Task inputs: Begin
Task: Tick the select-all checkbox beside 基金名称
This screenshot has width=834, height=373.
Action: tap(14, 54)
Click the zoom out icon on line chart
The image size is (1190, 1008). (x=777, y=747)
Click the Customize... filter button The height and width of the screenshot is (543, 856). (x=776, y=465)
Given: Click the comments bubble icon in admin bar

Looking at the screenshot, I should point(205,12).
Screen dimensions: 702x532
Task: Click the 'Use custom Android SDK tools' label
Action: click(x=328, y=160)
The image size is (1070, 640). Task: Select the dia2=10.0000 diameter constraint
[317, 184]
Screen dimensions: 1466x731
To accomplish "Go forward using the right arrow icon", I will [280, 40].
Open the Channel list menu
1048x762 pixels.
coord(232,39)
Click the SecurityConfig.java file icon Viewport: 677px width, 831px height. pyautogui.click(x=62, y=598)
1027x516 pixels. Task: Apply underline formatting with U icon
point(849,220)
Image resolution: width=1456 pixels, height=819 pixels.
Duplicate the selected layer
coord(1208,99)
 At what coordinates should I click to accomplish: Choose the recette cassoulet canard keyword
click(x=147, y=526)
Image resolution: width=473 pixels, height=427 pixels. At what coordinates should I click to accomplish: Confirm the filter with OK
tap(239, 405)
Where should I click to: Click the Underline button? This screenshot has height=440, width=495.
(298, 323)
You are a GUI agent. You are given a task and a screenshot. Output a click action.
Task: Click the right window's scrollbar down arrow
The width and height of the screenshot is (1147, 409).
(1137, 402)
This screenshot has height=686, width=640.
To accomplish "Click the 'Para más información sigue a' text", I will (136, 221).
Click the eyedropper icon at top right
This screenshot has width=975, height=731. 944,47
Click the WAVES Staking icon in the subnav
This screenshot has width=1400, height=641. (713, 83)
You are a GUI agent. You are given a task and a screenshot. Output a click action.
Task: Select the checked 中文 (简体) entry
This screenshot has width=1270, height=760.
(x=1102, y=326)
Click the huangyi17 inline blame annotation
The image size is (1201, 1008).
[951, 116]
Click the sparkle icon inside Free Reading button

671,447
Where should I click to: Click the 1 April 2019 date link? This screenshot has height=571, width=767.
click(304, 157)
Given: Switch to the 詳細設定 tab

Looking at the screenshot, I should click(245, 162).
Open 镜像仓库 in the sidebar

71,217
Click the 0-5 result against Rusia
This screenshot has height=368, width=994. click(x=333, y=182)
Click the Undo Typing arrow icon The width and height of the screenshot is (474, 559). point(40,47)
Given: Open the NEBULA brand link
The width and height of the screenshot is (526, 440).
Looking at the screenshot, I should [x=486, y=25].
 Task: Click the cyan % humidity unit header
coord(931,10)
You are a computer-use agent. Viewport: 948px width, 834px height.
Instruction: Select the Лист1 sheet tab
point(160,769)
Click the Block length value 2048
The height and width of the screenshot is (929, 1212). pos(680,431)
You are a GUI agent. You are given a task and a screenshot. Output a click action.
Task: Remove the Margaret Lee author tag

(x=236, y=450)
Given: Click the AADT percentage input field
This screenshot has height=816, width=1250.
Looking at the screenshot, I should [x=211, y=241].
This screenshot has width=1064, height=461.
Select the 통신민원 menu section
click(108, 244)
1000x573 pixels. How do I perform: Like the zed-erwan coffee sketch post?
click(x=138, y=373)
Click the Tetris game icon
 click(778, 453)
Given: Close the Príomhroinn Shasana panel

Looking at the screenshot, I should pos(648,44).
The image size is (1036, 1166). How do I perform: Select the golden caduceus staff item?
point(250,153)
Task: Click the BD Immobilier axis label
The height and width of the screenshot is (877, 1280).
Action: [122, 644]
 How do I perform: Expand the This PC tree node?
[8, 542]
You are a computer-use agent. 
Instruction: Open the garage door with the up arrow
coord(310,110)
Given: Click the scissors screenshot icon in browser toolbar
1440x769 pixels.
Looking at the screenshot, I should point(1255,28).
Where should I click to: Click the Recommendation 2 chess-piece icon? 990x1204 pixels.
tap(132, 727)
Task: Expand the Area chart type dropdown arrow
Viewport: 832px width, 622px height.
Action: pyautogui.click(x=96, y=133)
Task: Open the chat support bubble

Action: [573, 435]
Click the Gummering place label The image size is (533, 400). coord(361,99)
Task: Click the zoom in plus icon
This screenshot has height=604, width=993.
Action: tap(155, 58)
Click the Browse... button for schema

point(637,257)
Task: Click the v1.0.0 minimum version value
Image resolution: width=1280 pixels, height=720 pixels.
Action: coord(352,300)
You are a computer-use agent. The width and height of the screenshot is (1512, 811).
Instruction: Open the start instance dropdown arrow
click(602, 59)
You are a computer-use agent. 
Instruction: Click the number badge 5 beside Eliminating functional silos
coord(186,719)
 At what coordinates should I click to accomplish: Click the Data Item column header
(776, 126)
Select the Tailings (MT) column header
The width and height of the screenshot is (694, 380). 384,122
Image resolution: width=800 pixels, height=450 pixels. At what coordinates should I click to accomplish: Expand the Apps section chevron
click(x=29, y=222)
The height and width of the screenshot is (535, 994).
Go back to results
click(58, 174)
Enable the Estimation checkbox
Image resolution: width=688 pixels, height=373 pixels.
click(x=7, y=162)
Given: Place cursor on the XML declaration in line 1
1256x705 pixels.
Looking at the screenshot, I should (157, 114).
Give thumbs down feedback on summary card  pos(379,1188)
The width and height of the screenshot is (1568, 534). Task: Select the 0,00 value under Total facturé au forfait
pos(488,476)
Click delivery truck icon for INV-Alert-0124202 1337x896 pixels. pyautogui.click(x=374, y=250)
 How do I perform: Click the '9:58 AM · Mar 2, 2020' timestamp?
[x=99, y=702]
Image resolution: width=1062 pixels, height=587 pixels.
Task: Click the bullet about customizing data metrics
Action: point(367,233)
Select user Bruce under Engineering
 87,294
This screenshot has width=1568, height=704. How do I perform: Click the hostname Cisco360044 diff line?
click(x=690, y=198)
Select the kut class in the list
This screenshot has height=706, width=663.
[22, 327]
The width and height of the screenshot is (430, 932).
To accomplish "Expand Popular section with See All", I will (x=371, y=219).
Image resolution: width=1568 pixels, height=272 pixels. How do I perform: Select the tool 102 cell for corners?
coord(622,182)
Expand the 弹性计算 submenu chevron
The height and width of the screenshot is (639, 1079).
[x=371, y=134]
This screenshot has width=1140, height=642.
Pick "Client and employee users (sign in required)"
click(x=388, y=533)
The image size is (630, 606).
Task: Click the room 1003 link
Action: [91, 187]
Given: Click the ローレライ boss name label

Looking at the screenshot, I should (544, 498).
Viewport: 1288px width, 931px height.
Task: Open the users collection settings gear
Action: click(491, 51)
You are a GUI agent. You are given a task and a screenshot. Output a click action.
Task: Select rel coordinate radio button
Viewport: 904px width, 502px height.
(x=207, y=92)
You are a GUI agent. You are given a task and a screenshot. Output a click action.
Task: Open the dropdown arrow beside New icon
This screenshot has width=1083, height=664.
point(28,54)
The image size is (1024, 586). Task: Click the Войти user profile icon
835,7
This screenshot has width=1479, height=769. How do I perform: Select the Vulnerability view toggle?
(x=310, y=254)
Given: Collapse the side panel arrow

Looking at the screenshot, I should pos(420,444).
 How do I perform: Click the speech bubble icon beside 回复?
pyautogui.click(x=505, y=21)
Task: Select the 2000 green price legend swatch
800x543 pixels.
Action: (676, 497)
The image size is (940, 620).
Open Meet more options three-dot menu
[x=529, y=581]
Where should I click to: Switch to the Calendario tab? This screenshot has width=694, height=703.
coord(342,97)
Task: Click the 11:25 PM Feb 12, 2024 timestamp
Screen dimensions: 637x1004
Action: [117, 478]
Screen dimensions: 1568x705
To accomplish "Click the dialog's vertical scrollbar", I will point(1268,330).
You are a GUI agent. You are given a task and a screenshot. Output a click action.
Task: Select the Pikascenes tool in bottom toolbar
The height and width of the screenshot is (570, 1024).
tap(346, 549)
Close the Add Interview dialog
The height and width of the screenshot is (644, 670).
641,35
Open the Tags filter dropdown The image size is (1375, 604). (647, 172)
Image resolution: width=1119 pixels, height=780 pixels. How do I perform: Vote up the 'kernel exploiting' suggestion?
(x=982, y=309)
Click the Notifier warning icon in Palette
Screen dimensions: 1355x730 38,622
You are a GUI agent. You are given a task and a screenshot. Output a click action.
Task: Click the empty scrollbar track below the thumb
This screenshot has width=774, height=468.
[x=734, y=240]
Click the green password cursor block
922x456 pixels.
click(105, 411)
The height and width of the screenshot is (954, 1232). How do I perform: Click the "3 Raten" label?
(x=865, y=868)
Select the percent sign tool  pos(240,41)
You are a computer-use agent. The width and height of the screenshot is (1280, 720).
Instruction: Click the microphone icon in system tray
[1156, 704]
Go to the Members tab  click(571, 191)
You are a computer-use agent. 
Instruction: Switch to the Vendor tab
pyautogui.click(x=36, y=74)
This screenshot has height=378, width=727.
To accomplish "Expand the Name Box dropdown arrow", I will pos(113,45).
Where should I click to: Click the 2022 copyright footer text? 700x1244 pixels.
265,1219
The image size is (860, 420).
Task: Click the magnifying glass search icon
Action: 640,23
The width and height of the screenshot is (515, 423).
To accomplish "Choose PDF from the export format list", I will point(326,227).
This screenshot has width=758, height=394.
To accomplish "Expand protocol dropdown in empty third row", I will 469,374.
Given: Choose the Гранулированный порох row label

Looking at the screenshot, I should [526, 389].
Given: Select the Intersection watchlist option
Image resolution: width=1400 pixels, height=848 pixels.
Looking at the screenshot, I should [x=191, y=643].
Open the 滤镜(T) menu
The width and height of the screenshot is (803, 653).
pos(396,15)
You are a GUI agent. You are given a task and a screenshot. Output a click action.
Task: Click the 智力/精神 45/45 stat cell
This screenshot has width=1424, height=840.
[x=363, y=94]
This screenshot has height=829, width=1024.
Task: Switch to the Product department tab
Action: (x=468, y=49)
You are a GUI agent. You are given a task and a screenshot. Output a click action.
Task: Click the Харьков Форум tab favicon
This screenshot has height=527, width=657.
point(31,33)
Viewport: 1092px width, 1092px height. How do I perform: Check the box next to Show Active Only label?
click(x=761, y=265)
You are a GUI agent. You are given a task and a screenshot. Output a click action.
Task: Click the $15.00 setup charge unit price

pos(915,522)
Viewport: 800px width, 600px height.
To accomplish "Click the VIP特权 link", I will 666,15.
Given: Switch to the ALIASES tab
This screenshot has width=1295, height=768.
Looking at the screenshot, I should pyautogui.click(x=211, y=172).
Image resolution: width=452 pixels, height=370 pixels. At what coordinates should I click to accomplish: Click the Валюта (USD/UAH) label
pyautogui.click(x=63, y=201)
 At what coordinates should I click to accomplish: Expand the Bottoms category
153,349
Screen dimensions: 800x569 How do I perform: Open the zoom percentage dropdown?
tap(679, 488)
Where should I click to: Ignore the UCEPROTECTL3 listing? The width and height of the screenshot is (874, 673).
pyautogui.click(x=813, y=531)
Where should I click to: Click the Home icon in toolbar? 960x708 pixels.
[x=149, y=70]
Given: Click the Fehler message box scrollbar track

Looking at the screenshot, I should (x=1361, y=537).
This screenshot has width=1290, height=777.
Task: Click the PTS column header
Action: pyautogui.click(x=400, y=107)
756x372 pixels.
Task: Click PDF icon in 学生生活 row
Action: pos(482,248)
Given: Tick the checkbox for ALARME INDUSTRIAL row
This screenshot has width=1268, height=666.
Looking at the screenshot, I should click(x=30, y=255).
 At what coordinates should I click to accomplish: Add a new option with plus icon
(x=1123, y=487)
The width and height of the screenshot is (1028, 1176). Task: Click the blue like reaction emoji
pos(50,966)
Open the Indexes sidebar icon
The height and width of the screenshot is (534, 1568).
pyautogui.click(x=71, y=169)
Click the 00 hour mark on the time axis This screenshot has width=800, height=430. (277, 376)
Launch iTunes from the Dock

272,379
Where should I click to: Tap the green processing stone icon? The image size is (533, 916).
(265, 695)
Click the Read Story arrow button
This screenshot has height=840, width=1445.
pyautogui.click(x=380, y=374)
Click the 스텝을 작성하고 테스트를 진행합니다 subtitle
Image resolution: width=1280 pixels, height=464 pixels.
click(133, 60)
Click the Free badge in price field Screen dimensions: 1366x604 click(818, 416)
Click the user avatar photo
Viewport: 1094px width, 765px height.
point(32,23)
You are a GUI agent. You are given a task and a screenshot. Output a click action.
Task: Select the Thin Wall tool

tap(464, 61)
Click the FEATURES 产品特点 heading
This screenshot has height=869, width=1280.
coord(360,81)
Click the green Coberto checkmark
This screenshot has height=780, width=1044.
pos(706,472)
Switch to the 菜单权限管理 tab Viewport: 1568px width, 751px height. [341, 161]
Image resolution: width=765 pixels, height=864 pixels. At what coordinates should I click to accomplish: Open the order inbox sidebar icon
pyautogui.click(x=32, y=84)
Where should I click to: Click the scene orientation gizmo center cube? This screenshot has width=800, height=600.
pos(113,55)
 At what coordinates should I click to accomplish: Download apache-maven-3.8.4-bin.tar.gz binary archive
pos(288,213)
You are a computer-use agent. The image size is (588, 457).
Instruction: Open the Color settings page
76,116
Task inputs: End
## Requirement
Write out again, exactly, the lines from the start of the entries up to and including the one with "This screenshot has height=686, width=640.". Nothing else belongs in the reply.

## Answer for the task
Task: Tick the select-all checkbox beside 基金名称
This screenshot has width=834, height=373.
Action: tap(14, 54)
Click the zoom out icon on line chart
The image size is (1190, 1008). (x=777, y=747)
Click the Customize... filter button The height and width of the screenshot is (543, 856). (x=776, y=465)
Given: Click the comments bubble icon in admin bar

Looking at the screenshot, I should point(205,12).
Screen dimensions: 702x532
Task: Click the 'Use custom Android SDK tools' label
Action: click(x=328, y=160)
The image size is (1070, 640). Task: Select the dia2=10.0000 diameter constraint
[317, 184]
Screen dimensions: 1466x731
To accomplish "Go forward using the right arrow icon", I will [280, 40].
Open the Channel list menu
1048x762 pixels.
coord(232,39)
Click the SecurityConfig.java file icon Viewport: 677px width, 831px height. pyautogui.click(x=62, y=598)
1027x516 pixels. Task: Apply underline formatting with U icon
point(849,220)
Image resolution: width=1456 pixels, height=819 pixels.
Duplicate the selected layer
coord(1208,99)
 At what coordinates should I click to accomplish: Choose the recette cassoulet canard keyword
click(x=147, y=526)
Image resolution: width=473 pixels, height=427 pixels. At what coordinates should I click to accomplish: Confirm the filter with OK
tap(239, 405)
Where should I click to: Click the Underline button? This screenshot has height=440, width=495.
(298, 323)
You are a GUI agent. You are given a task and a screenshot. Output a click action.
Task: Click the right window's scrollbar down arrow
The width and height of the screenshot is (1147, 409).
(1137, 402)
This screenshot has height=686, width=640.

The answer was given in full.